The Hunger Games - A Book Review
The Hunger Games by Suzanne Collins
Published by Scholastic, Aust RRP: $17.99, ISBN: 9781407109084
This was one of those books I just couldn't put down.
I first heard about it from a blog (sorry, can't remember who's there were a few) and the consensus was that it was pretty good.
While at the Plaza the night before Christmas Eve I went into Dymocks to look for Oryx and Crake by Margaret Atwood (it was written before The Year of the Flood and has some of the same characters so I am keen to read their beginnings). They didn't have it, so I ordered it, but I saw this sitting on the counter and just grabbed a copy on impulse.
Boy am I glad I did!
What B.o.B says -
In a dark vision of the near future, a terrifying reality TV show is taking place. Twelve boys and twelve girls are forced to appear in a live event called the Hunger Games. There is only one rule: kill or be killed. When sixteen-year-old Katniss Everdeen steps forward to take her sister's place in the games, she sees it as a death sentence. But Katniss has been close to death before. For her, survival is second nature.

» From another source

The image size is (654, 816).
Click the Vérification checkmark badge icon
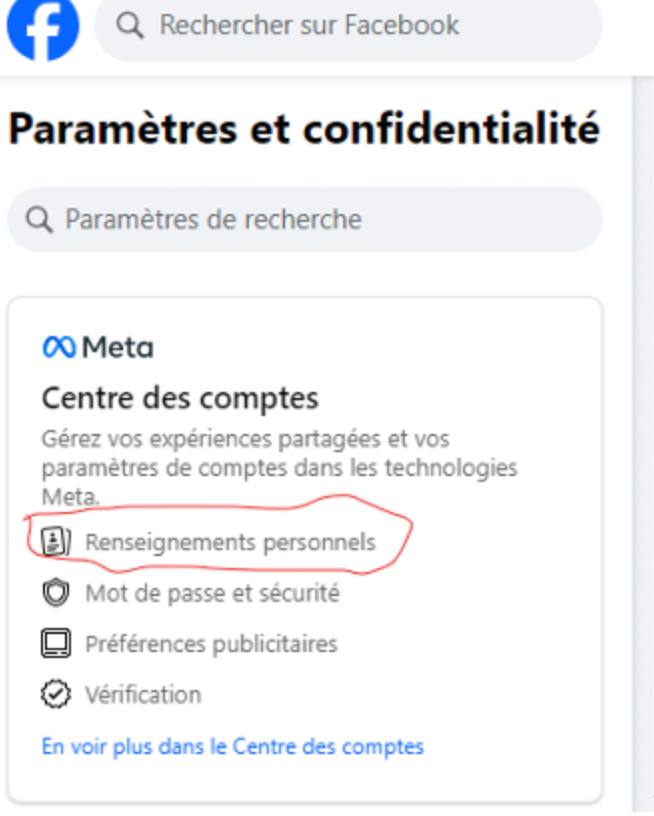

Interested? I was. I started reading about 11pm on the 23rd and didn't stop until I'd finished it, about 4am. Katniss is a great character. Maybe a little cold, but when you've grown up with the life she has, you would be too.
Katniss steps forward to take her younger sisters place in the Hunger Games, and thus begins her adventure into the arena. The contestants are chosen from the 12 districts of Panem, the country that used to be the United States of America. Every young person between the ages of 12 and 18 has their name put into a lottery and the girl and boy chosen have no choice but to compete. Not only are they competing for their life, but they are competing for extra food and fuel for their district - the winner is treated is like royalty and will never have to go hungry again. You'll be disgusted when you find out the reason for the Games.

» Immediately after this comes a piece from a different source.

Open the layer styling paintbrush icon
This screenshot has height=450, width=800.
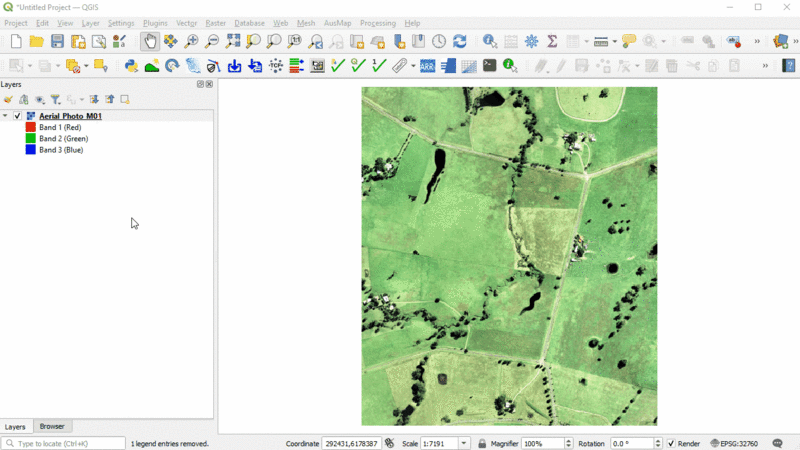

The build-up ot the Games is like the start of a new season of Big Brother, the contestants are all gussied up and put on parade, in the hopes that they will win sponsers, who will be able to send them much-needed gifts of assistance in the arena. Its subtle digs at reality tv are exactly that, but you see the point she is trying to make!
Its brutal, bloody, frightening and incredibly sad in the arena, but in spite of it all, theres still a little bit of love. Or is there?
Reading this book reminded me of the first time I read Tomorrow, When the War Began by John Marsden. That sense of just having to know exactly what was going to happen to them, the suspense, the action, and above all, the believability*. Even though these were two young girls, in very different, extreme situations, you believe that they could really do what they did, even if they were real life.
Katniss isn't the perfect hero, but its her flaws that make you like her even more. And she's a damn sight better than Bella. Young girls should want to be strong and resourceful like Katniss, not moping, self-pitying walk-overs.
I highly suggest you read this book.
A BIG Thumbs Up for this one!
*Believability - is that even a word? You get what I was trying to say, don't cha?